El chileno Alejandro Fernández Almendras en Sentados frente al fuego (2011) se ajusta a un cine minimalista donde el tiempo y los planos secuencia se extienden lo suficiente para apreciar la vista naturalista de una zona distinta a la Gran Ciudad. Un espacio rural que actúa casi siempre de manera defensiva ante la modernidad que poco a poco ha comenzado a invadir sus campos; desgarrando cultivos, frustrando los conductos de sus ríos, empujando a sus habitantes a un próximo desamparo, a una tragedia que se asoma bajo previo aviso, no quedando más que sentimientos de impotencia y pura resignación. Todo esto sería el contexto anímico de este filme; aquel que narra la historia de una pareja que ha decidido mudarse al campo bajo positivas expectativas, sin saber lo que está a punto de ocurrir.

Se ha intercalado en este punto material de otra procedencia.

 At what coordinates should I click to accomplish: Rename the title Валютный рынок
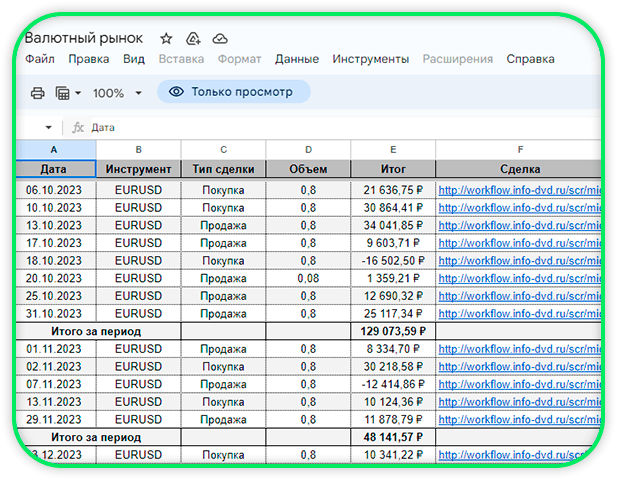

A diferencia de Huacho (2009), Fernández Almendras en su nueva película no provoca un enfrentamiento cara a cara entre lo moderno y lo tradicional. Si bien existe un discurso inicial sobre cómo la modernidad es aplastante ante el espacio rural, la trama prefiere ampliarse al retrato íntimo de una pareja que sufre una tragedia no predecible. La mujer ha comenzado a enfermar y el hombre ahora tendrá que ingeniárselas para cuidarla mientras realiza sus labores de cosecha. Lo que inicialmente se presentaba como una historia optimista sobre una pareja dispuesta a seguir una vida apacible muy propia del campo, se encamina más bien a lo trágico e inevitable, algo que podría ser correspondiente a la rutina urbana. Es a partir de esta situación que el director se las ingenia para –sutilmente –comparar a estos dos estilos de vida; ambos de una naturaleza antagónica.

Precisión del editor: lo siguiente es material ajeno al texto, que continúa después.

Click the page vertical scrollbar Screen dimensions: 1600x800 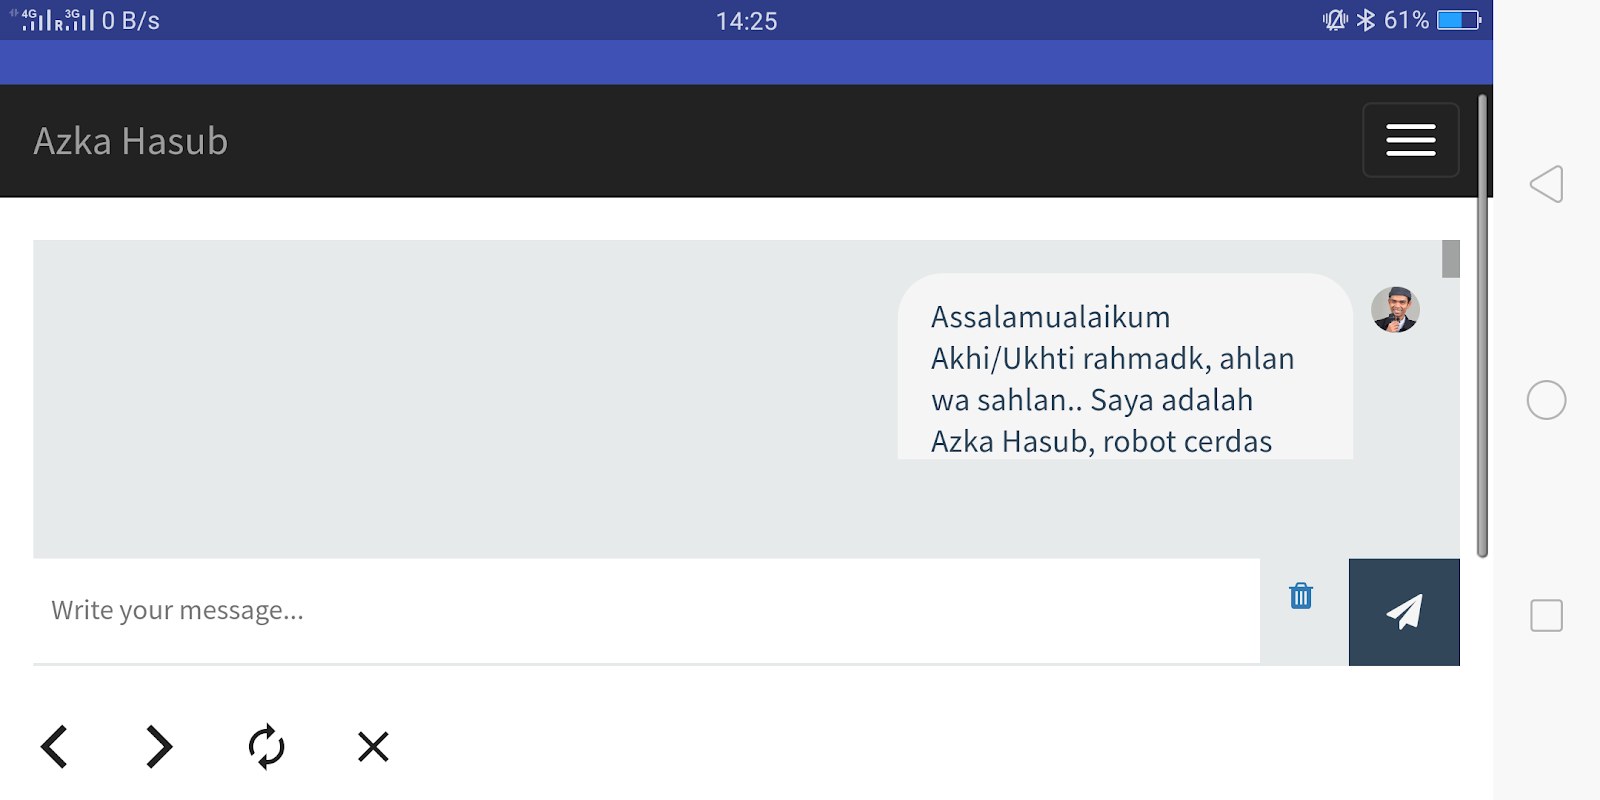tap(1483, 326)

Sentados frente al fuego se desenvuelve en gran parte dentro del campo, rodeado de las cadenas montañosas pobladas de nubes y breves nevados. Es la vegetación verdosa, los animales que pastan el césped, las llamaradas que queman tan solo lo necesario. Es alrededor de esto que convive la pareja, una que está rumbo a la desesperanza, pero que sin embargo siempre parece mantener la tranquilidad y la calma. Hay una necesidad por crear la armonía entre el hombre y la naturaleza, sujeto y catalizador. A forma de beatus ille, los personajes de esta historia insisten en vivir su romance olvidando sus penas, no dudando en emprender un paseo en trineo aún así no exista nieve por donde andar. Si bien el destino no sonríe a esta pareja, es esta “vida retirada” la que mengua su tragedia. Por otro lado, existen los momentos en que estos mismos se despegan de su contexto, trayéndolos de manera abrupta a su realidad agobiante.
Fernández Almendras promueve breves indicios que implican a la modernidad como un agente de mal presagio, un elemento maligno que cada vez que entra en escena no hace más que perturbar la estabilidad rural y de sus personajes. El televisor o el celular son ejemplos de cómo la pareja es contagiada de las malas vibras que brinda la tecnología. Por un lado, está el noticiario que abruma con una serie de eventos desafortunados, mientras que por otro, el timbrado que exaspera y sofoca el semblante de un hombre que reprime su insatisfacción, y que curiosamente la libera mediante citas que lleva a cabo en las afueras del campo. Sentados frente al fuego, desde este sentido, sugiere lo mismo que Huacho: la modernidad ha hecho un espacio dentro del campo, en medio de la apacibilidad de la naturaleza, no haciendo más que agudizar las miserias.